Conditional access in sign-in logs: why a "not included"?

Here is what we did:

• Bought a third-party web app.
• Installed the app in our internet-facing datacenter.
• Registered the app in our AAD tenant.
• Configured the client id and secret in the app configuration.
• Created a conditional access policy to require MFA + sign-in frequency (1 hour) for this app specifically (cloud app -> include -> select cloud app).

Here is what we observe:

• When users connect to the app, they are redirected to the Azure AD login screen.
• But they are only asked for a password.
• The app reacts correctly: users cannot log in directly, the sessions are established after successful password auth in Azure AD. Still, the MFA requirement is completely ignored.
• This was tested both with employee laptops (joined) and with two consultant laptops (neither registered nor joined) using both Chrome and Firefox both in incognito mode.
• When reviewing sign-in logs, we can see the user connection events, each successful access results in 2 rows: one with a status "Interrupted" and one with a status "Success".

The first event shows a status "Interrupted", with the following "authentication details":

• auth method: password
• auth method: password in the cloud
• succeeded: true
• result: correct password
• in the "conditional access" tab, it shows "not applicable"

The second event has a status "success":

• but "authentication details" is empty.
• the conditional access tab lists all conditional access policies in the tenant:
• No other CA policy was applied (they are either "not applied" or "disabled". For the moment, this is expected, each of them targets a specific cloud app.
• The policy we created for this app appears as "Not applied". When clicking "Show details", it shows that a message "Not Matched" over a "Not included". No other information is provided.

Here is what we verified:
Another CA policy is set, for another cloud app (Salesforce). 2FA + sign-in frequency are set, + joined device requirement. The CA policy activates correctly when an event is detected on the app that matches the identifier.

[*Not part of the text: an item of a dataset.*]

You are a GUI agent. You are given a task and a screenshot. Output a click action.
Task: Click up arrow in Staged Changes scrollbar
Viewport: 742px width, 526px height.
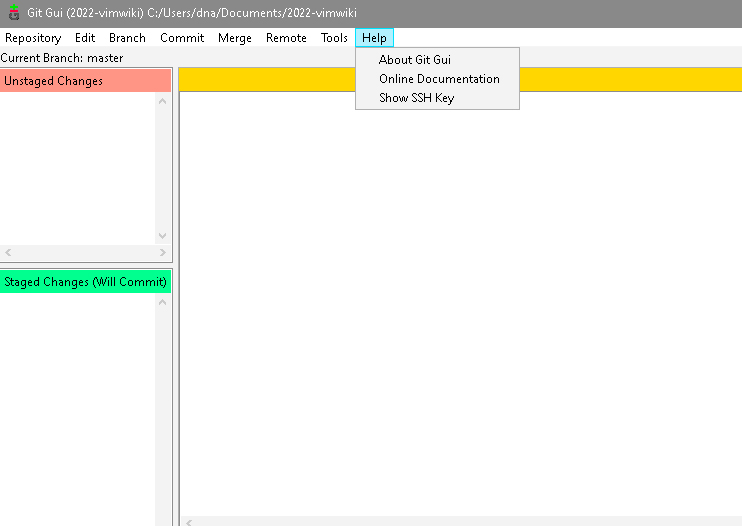tap(164, 303)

We also triple-checked the assignments in the CA policy for the app:

• the users accounts are included in the scope, there are no exclusions
• one cloud app is selected, and its identifier matches the one in the registered apps blade
• no additional filters are set.

We also checked whether the users had the correct license: they are MS365-E3 users with an Azure AD P1 license. AAD properties indicate a Premium P1 status.

We checked whether there were risky sign-ins or risky users, none are shown.

We tried switching the app to Twitter SSO instead of Azure. Setup was similar (create app, get clientid from Twitter). The users can log into the app, and even forced to Twitter's 2FA. We inferred that the app probably implements OAUTH2 flows correctly.

We are not the only customer of this app, and the editor confirms to us Azure AD auth works for its other customers.

We tested with the what-if tool. It shows the CA policy should apply when tested with data pulled from an actual sign-in log event with the following parameters set: user, ip, country, device platform (windows), client app (browser), device state (hybrid join), no filters.

The CA policy has no filters configured.

I am genuinely lost on what else to look into. The sign-in log show that the policy is not being applied, with a message "not matched" although it should match. Even the sign-in log events have the correct app name in the application name + the correct application id.

What am I missing? Why would this CA policy appear as "Not included / Not matched" in the sign-in logs? Is there some limitation in conditional access that I am not aware of? (e.g., incompatible with non-Microsoft OAUTH2 apps??) Any help greatly appreciated.